The SYSCALL/SYSRET instructions themselves (for at least some CPUs in some situations) probably are 4 times faster than call gates (which are typically a little faster than software interrupts). This is because a call gate (or a software interrupt) involves fetching several entries from the GDT (and IDT for software interrupts) which adds extra overhead (and potential cache misses).

However, the number of cycles taken by the SYSCALL/SYSRET instructions alone isn't the entire story. Extra code (and additional overhead) may be needed to make SYSCALL/SYSRET as secure as a call gate or software IRQ. For a specific example (and a big warning), as far as I can tell it's possible for user level code to set RSP to "kernel space" before doing SYSCALL and tricking the kernel into trashing it's own data. For example, try doing "mov rsp,0xFEDCBA9876543210" or "mov rsp,8" before SYSCALL...

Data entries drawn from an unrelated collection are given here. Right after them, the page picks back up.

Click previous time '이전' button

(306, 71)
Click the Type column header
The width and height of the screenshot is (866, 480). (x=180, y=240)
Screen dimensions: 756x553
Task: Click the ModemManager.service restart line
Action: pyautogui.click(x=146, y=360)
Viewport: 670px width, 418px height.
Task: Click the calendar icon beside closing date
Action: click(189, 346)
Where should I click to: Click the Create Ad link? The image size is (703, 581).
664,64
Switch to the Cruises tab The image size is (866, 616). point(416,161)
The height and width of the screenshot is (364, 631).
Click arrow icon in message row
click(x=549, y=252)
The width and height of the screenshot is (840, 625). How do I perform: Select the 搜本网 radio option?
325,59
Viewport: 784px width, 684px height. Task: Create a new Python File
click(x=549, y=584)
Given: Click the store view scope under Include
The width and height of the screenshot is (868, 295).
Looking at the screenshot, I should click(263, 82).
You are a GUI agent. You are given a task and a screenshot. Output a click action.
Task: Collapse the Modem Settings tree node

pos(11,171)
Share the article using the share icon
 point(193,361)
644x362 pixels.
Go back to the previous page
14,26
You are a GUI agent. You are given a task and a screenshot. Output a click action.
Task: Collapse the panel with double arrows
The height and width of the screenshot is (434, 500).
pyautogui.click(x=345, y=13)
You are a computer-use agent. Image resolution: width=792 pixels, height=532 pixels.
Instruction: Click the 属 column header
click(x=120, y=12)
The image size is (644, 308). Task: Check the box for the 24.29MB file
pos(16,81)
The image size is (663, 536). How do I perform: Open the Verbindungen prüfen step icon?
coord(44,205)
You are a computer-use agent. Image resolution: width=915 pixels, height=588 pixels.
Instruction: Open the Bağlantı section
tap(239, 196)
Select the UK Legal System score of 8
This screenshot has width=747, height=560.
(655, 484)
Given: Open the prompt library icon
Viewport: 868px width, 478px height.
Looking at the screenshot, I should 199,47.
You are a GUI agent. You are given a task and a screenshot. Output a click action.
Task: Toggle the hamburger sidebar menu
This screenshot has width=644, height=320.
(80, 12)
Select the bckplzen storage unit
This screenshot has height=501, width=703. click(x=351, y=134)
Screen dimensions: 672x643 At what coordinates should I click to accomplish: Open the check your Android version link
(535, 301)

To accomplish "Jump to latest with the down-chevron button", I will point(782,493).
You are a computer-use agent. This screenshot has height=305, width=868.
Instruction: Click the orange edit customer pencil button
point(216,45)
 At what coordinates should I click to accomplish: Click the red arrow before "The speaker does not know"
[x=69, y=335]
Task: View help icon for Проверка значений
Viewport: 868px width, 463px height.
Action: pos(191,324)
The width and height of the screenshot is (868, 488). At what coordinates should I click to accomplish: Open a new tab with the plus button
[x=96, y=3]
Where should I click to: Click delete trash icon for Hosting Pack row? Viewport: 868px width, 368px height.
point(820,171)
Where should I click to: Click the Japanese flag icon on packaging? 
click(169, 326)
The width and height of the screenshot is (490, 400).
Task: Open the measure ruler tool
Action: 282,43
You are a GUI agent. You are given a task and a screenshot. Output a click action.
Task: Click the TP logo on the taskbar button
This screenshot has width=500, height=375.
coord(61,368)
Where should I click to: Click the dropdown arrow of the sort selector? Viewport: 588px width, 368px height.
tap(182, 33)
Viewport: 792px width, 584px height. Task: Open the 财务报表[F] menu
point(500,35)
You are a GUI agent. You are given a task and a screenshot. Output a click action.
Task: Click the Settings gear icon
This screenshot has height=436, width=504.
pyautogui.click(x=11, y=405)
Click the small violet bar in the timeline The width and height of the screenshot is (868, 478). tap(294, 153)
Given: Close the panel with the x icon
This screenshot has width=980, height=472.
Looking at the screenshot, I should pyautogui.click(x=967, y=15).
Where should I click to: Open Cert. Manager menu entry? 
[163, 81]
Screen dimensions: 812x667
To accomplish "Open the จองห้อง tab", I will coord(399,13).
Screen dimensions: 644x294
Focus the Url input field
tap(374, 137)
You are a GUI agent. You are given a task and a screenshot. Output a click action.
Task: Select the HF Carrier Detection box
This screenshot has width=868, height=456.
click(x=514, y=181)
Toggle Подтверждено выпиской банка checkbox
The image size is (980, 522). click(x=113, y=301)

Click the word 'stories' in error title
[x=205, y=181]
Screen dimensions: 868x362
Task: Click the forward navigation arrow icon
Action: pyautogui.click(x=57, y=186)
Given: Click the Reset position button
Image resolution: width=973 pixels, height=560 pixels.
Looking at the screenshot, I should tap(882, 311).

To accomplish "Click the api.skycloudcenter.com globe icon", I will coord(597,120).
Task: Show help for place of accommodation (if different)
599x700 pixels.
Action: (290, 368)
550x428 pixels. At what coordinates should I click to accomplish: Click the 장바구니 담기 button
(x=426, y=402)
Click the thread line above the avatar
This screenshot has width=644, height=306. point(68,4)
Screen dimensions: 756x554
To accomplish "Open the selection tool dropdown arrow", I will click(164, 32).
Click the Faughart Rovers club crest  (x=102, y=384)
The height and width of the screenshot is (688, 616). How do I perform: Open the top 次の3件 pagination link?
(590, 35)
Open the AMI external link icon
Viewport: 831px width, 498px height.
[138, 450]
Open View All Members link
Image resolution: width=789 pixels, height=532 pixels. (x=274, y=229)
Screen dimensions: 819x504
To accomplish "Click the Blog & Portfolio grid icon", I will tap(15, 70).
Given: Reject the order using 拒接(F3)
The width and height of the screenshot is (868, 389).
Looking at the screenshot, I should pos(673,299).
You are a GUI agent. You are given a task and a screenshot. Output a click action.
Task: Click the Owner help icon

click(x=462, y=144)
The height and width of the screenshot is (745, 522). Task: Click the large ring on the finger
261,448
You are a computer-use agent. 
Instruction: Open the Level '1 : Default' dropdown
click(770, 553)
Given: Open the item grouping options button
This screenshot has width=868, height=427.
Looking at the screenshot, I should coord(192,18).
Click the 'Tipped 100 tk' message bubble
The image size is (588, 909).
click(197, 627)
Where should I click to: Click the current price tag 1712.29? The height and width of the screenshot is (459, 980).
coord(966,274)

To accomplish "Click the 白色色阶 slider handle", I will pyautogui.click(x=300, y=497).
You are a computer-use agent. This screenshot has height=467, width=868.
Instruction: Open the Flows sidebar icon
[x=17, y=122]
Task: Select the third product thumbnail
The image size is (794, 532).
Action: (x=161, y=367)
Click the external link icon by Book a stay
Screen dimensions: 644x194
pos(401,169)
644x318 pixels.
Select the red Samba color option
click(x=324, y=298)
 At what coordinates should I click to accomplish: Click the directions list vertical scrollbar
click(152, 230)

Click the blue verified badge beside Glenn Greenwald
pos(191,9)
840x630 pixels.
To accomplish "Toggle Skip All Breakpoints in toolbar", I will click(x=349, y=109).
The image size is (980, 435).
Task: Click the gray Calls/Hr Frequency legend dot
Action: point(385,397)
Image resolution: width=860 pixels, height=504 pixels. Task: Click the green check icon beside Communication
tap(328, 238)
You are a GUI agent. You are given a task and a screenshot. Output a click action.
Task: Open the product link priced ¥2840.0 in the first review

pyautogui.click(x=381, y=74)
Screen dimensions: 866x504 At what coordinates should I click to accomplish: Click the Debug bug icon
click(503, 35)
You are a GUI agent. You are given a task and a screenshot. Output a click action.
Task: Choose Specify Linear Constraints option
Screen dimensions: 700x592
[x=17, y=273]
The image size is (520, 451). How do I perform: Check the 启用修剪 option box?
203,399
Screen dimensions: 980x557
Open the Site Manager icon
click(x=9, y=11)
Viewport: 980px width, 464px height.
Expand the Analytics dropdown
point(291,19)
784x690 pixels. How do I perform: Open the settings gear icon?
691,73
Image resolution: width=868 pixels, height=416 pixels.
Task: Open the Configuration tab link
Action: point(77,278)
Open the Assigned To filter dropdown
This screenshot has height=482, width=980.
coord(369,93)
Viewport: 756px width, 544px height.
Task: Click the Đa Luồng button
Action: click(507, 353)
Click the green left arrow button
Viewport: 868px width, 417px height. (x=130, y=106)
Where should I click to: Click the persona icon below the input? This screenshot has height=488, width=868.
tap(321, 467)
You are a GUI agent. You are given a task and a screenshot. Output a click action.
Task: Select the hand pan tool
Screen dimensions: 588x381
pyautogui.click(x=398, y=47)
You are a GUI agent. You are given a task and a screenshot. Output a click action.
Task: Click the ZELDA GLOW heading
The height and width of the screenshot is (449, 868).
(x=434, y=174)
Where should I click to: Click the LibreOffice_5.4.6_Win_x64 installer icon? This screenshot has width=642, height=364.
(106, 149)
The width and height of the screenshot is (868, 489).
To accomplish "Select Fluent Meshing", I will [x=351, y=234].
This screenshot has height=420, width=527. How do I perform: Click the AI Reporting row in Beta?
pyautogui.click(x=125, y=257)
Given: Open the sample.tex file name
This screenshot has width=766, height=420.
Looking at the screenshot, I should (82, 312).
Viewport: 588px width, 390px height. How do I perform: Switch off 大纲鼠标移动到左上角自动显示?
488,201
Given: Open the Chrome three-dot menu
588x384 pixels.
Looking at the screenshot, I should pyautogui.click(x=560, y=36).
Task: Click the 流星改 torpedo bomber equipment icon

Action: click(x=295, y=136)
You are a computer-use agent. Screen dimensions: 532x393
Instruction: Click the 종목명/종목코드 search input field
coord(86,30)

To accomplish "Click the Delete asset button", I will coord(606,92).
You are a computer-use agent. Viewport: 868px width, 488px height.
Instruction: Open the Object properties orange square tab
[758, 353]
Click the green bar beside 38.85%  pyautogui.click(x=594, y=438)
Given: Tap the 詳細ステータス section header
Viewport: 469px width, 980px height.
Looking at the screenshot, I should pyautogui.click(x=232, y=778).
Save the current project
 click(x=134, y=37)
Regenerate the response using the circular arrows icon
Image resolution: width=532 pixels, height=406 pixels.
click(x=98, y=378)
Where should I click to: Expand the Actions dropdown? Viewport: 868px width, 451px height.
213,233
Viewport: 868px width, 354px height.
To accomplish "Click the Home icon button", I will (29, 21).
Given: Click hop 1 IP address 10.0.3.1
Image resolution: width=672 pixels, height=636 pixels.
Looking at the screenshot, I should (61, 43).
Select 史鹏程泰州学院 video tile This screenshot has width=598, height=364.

To avoid potential problems the kernel's SYSCALL handler would need to either check RSP before it uses the caller's stack, or switch to a "known good" stack at the start of the SYSRET handler. For an example (with numbers I made up), if a call gate costs 40 cycles, then SYSCALL might cost 10 cycles (4 times faster), and doing "mov rbp, rsp; mov rsp,[gs:safe_stack]" then "mov rsp,rbp" might add another 10 cycles (to make SYSCALL secure); so the end result is 20 cycles (only twice as fast as a call gate).


Cheers,

Brendan

_________________
For all things; perfection is, and will always remain, impossible to achieve in practice. However; by striving for perfection we create things that are as perfect as practically possible. Let the pursuit of perfection be our guide.


Top
 Profile  
 
 Post subject: Re: Single address space in Long mode
PostPosted: Fri Jan 08, 2010 8:35 am 
Offline
Member
Member
User avatar

Joined: Fri May 16, 2008 7:13 pm
Posts: 301
Location: Hanoi, Vietnam
Hi,

Brendan wrote:
If all RAM is contiguous in the virtual address space then there's also virtual address space fragmentation issues and problems implementing certain optimisations (swap space, memory mapped files, "copy on write", etc); and no easy way to implement protection/isolation


Well, I agree about the position independent code thing, but for now, it shouldn't be a big problem. Modern CPUs are said to support it, and make it run just as if they are position dependent (in term of performance).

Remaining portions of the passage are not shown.